From the backseat of my earliest memories I hear, “Why did God make me? God made me to know Him and to serve Him in this world and the next.” It’s the first lesson I memorized in Catholic grade school, before I could even read. Sometime in my early life I heard about the Bible but our religious lessons were taught from the Baltimore Catechism with no mention of the Bible. Nuns told me Jesus was my friend, but never cited Scripture to back up the claim. Some have said the Church of Rome never wanted the Flock to read the Bible lest they start thinking for themselves, rather than having their theology managed by priests.
At Sacred Heart Academy the high schoolers were graded on their verbatim delivery of the 1700-word Passion of Christ from the Gospel of John. Seventh graders were required to sit through a recitation of the Passion as part of Religion class. I never listened at Sunday Mass, so my first hearing of Bible passages was the torture and execution of my friend Jesus. These bloodcurdling passages sparked a morbid curiosity about the rest of the Bible, but I didn’t have a Bible to read on my own. My parents, indwelled with a long lineage of Irish-Catholic hatred for non-Catholics, refused to have a Bible in the house “like those Protestants.”

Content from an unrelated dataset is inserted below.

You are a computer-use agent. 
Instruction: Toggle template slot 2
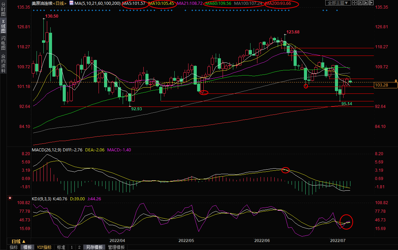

I borrowed a Bible when I enrolled in a Bible course, part of the initiation rites of the born-again cult I belonged to in the 1970’s. The elders used Scriptural passages to confront me and my live-in, abusive boyfriend with an ultimatum to either marry or separate. We chose marriage because neither of us could face life without sex. For a wedding gift, we received a gilt-edged Harper’s Study Bible, inscribed in gold, with my name misspelled (Reagen). Owning the Bible exalted me into the fellowship I craved, and I feverishly used that Bible for the next three years, marking the margins with exclamatory words, folding over pages and bookmarking meaningful passages.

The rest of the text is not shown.